It wasn’t long before some Jews showed up from Judea insisting that everyone be circumcised :”If you’re not circumcised in the Mosaic fashion, you can’t be saved.” Paul and Barnabus were on their feet at once in fierce protest. The church decided to resolve the matter by sending Paul, Barnabas, and a few others to put it before the apostles and leaders in Jerusalem…
The arguments went on and on, back and forth, getting more and more heated. Then Peter took the floor: “Friends, you well know that from early on God made it quite plain that he wanted the pagans to hear the Message of this good news and embrace it – and not in any secondhand or roundabout way, but firsthand, straight from my mouth. And God….. gave them the Holy Spirit exactly as he gave him to us… So why are you now trying to out-god God, loading these new believers down with rules that crushed our ancestors and us too? Don’t we believe that we are saved because the Master Jesus amazingly and out of sheer generosity moved to save us just as he did those from beyond our nation. So what are we arguing about?”
(Acts 15.1-2,6-11; Message translation)
Christ has set us free to live a free life. So take your stand! Never again let anyone put a harness of slavery on you… The moment any of you submits to circumcision or any other rule-keeping system, at that same moment Christ’s hard-won gift of freedom is squandered… When you attempt to live by your own religious plans and projects, you are cut off from Christ, you fall out of grace.

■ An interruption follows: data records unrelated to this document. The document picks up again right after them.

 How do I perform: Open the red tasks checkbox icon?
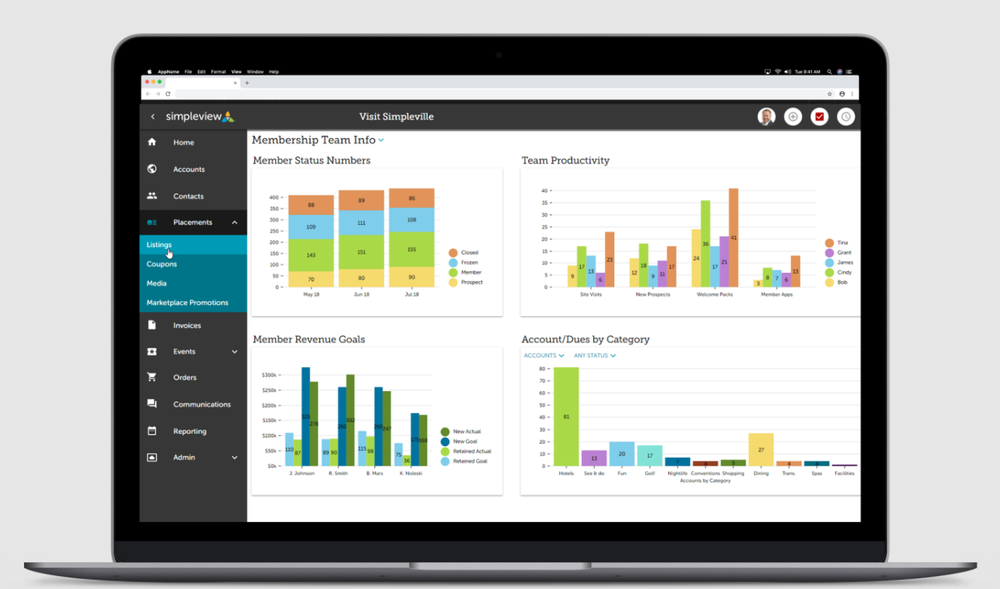click(x=819, y=116)
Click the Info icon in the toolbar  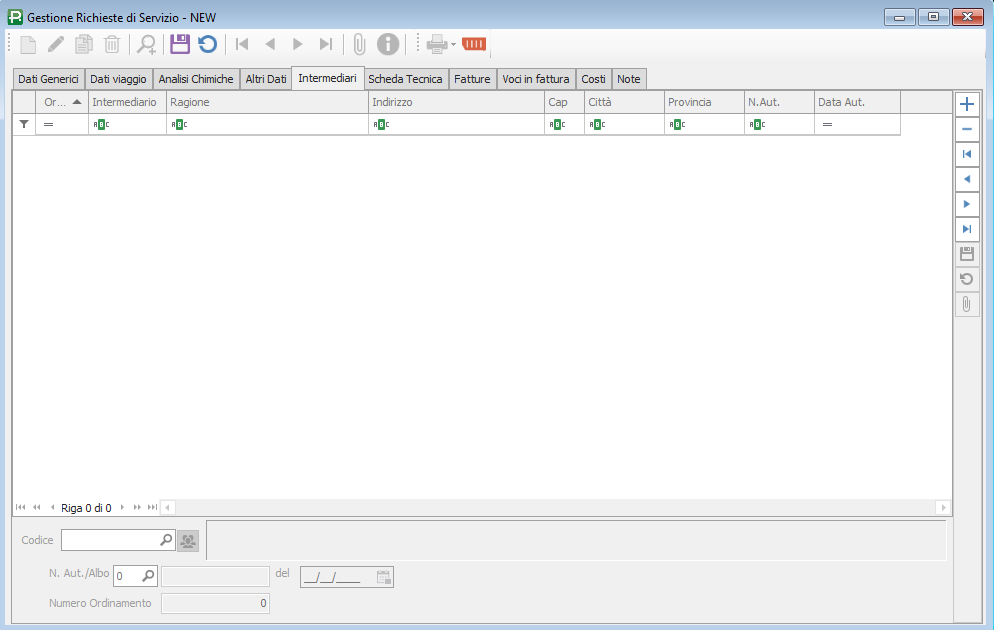coord(388,44)
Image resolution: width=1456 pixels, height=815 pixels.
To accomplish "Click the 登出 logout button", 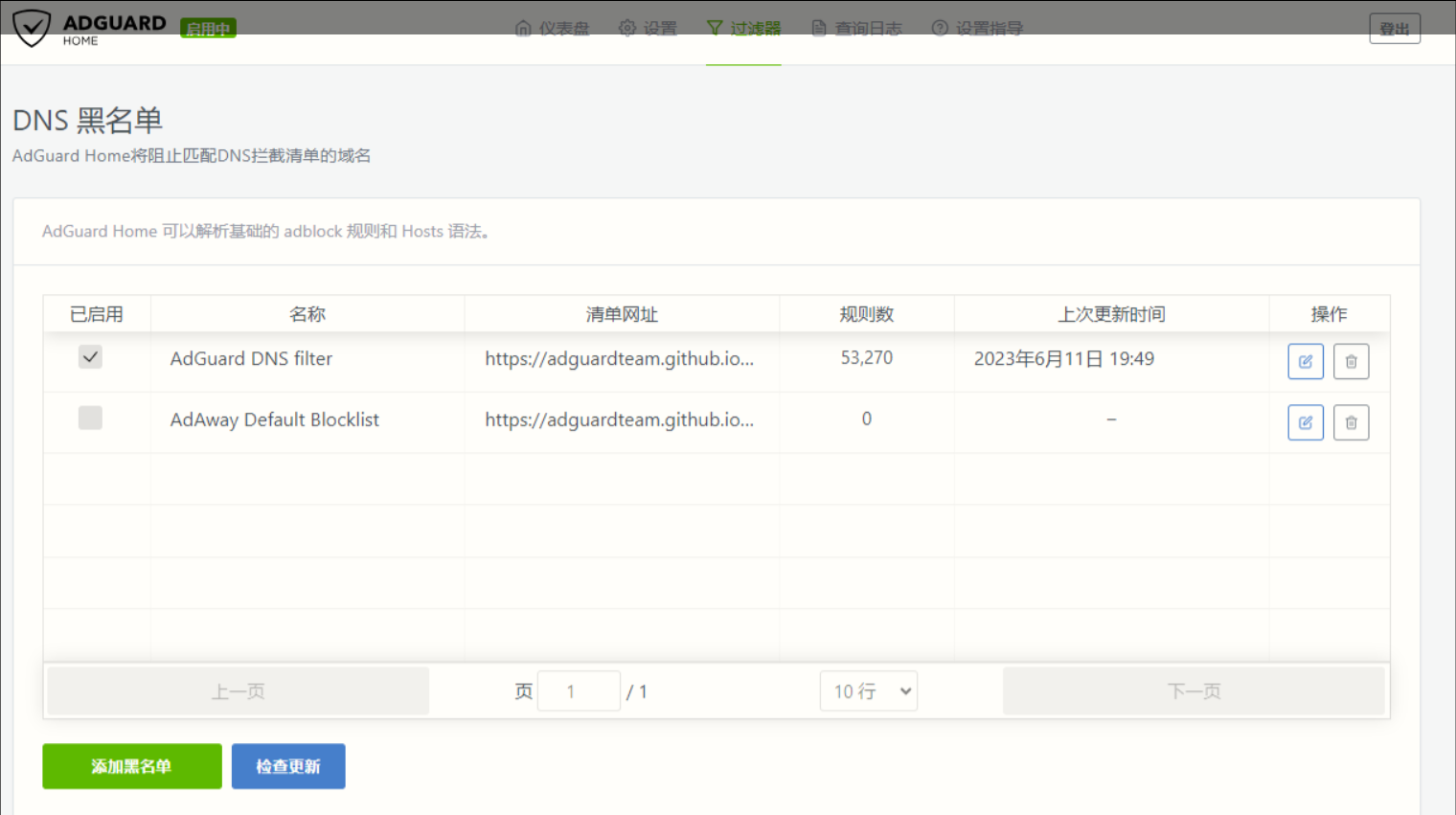I will 1394,29.
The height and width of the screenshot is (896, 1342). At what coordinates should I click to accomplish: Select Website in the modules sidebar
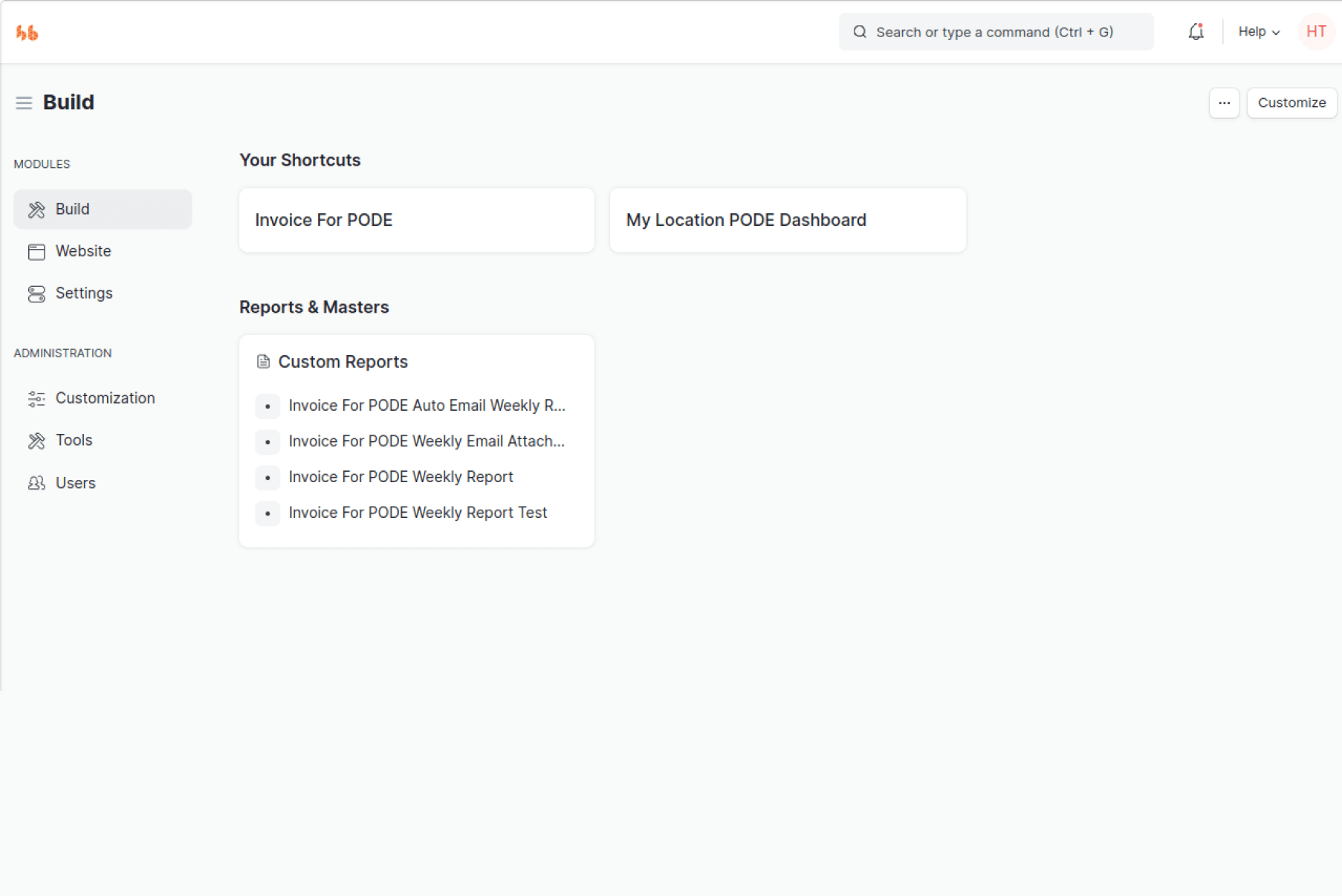click(83, 251)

(Gal 5.1-4; Message translation)
Recent bible studies with our church in the book of Acts have brought us to this remarkable chapter at the heart of the story… The story of a massive, stand-up fight! We often associate the early church with generosity, lives being transformed and a general air of rejoicing and good will. So where does this battle fit in?
I want to consider today how some fights are not only inevitable, but necessary, and that as believers we need to be aware of this – ready to fight as Jesus’ disciples fought, for truth, for the good news about salvation by faith.

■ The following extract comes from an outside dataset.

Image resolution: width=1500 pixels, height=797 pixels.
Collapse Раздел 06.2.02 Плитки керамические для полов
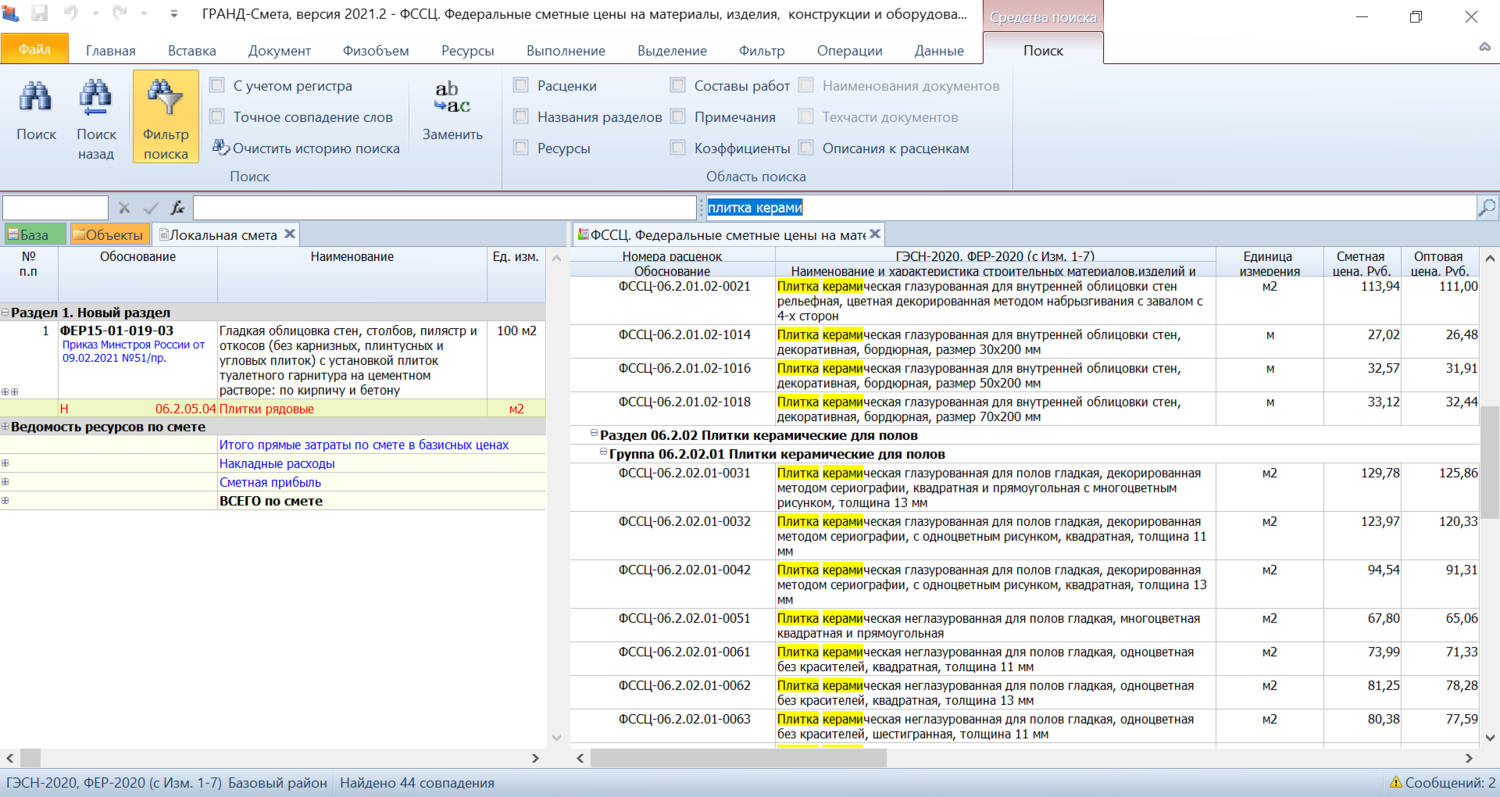click(x=592, y=435)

The church in Antioch, where the story begins, is the first non- Jewish or Gentile congregation to be established – ever. It was hugely significant in the onward spread of the good news across the known world, and must have been an exciting and sometimes chaotic place to be, with so many cultures coming together in faith. Into this heady environment of new life, hope and possibility, came a group of devout Jewish-believers who had come to faith in Jesus from their Jewish roots and out of a lifetime observing the laws of Moses.
This group asserted that the Gentiles couldn’t really be saved until they adopted Jewish practices – in other words, they argued that salvation came via the observance of circumcision and Mosaic law, in addition to faith in Jesus. Perhaps you can see why this argument was so very dangerous, and why Paul(himself an incredibly devout Jew) and Barnabus reacted with such vigour and concern. Such an argument implied that salvation was not by God’s grace alone, but that human actions – in this case law/ritual observance – were also necessary.

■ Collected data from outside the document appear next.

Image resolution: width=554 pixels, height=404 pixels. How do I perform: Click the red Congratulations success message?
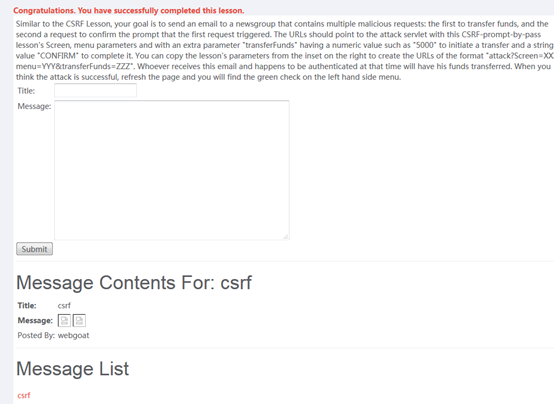click(x=129, y=11)
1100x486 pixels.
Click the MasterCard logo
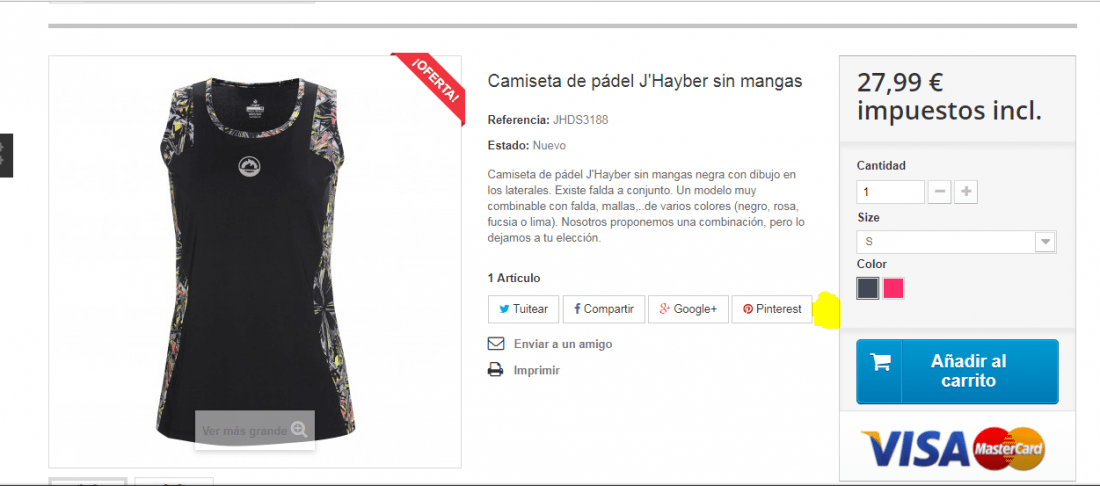click(x=1010, y=448)
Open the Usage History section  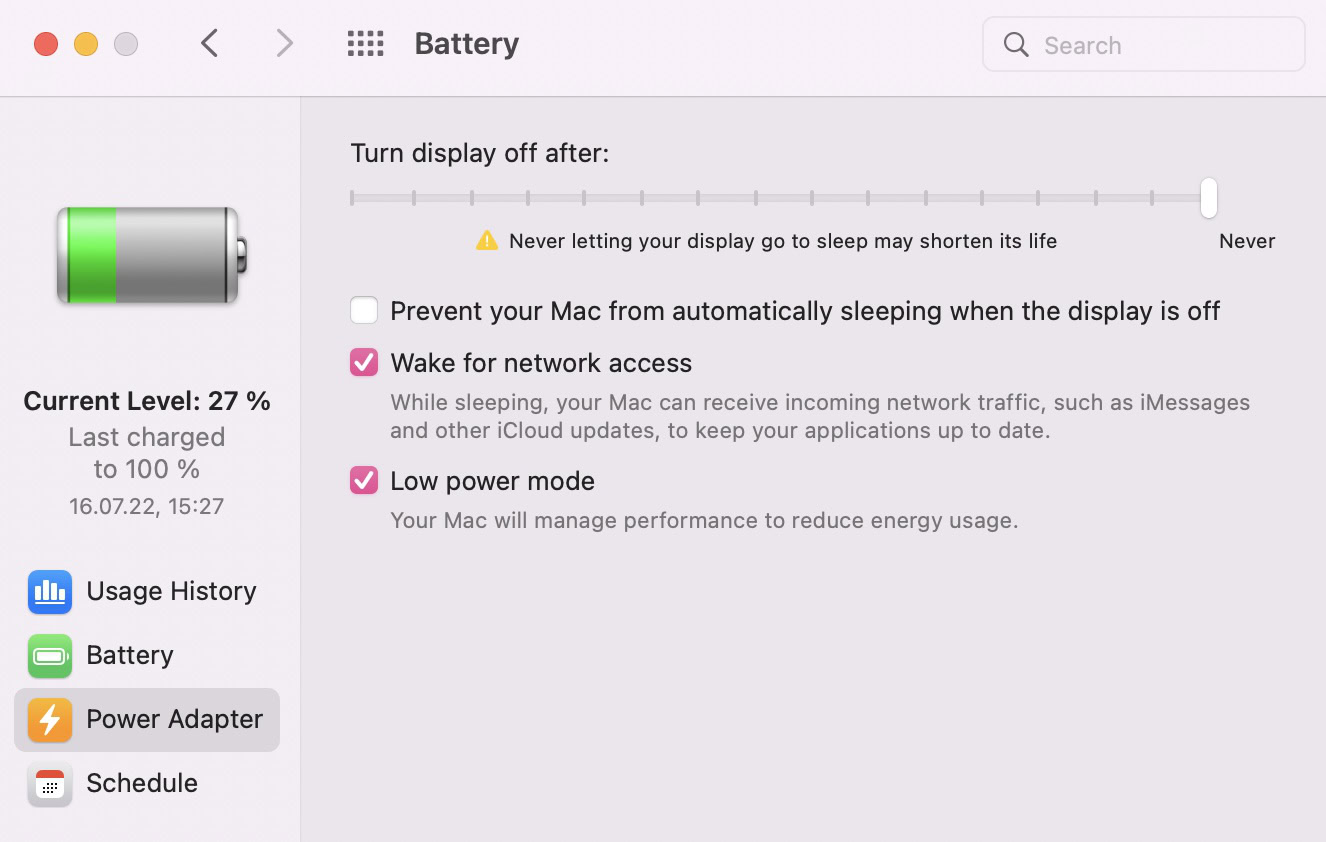coord(171,592)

It was crucial to the ongoing spread of the gospel to Gentile populations that this false teaching be dealt with immediately and forever. If salvation is not God’s free gift, then grace is not grace, and we are still bound to sin and hopelessness!
I am profoundly thankful that Paul and Barnabus saw the danger, and with the support of the Antioch church, headed for Jerusalem to get it sorted out at once. Their willingness to confront wrong teaching – and the respect and gentleness with which the church leaders eventually responded – is an example to us of how we should behave when confronted with plausible but dangerously false teaching. Anything that detracts from God’s grace in Jesus, anything that suggests it is by my own effort/observance/tradition, that I earn the right to salvation is to be rejected with steady determination.
After this great debate – with all the discomfort and tension that such occasions produce – the message of the gospel could go forth with greater clarity, and the whole body of believers now knew that the observance of Mosaic law and ritual was unnecessary for Gentile believers. It was this event which ensured that the message which spread continued to carry the full power of God’s offer of forgiveness, salvation and transformation in Jesus.
Almighty God, we praise you today for those who were willing to be unpopular, to upset established systems and to challenge the influential parties. Thank you that through this great confrontation, you brought new clarity and commitment to the gospel of salvation by faith in Jesus. Thank you that this same grace, undeserved goodness to us, continues to be made available to all and any who will today receive it and confess Jesus as their Lord. Give us courage to proclaim that message, and also to defend it against wrong and dangerous teaching. Be glorified through your church we pray O Lord, Amen.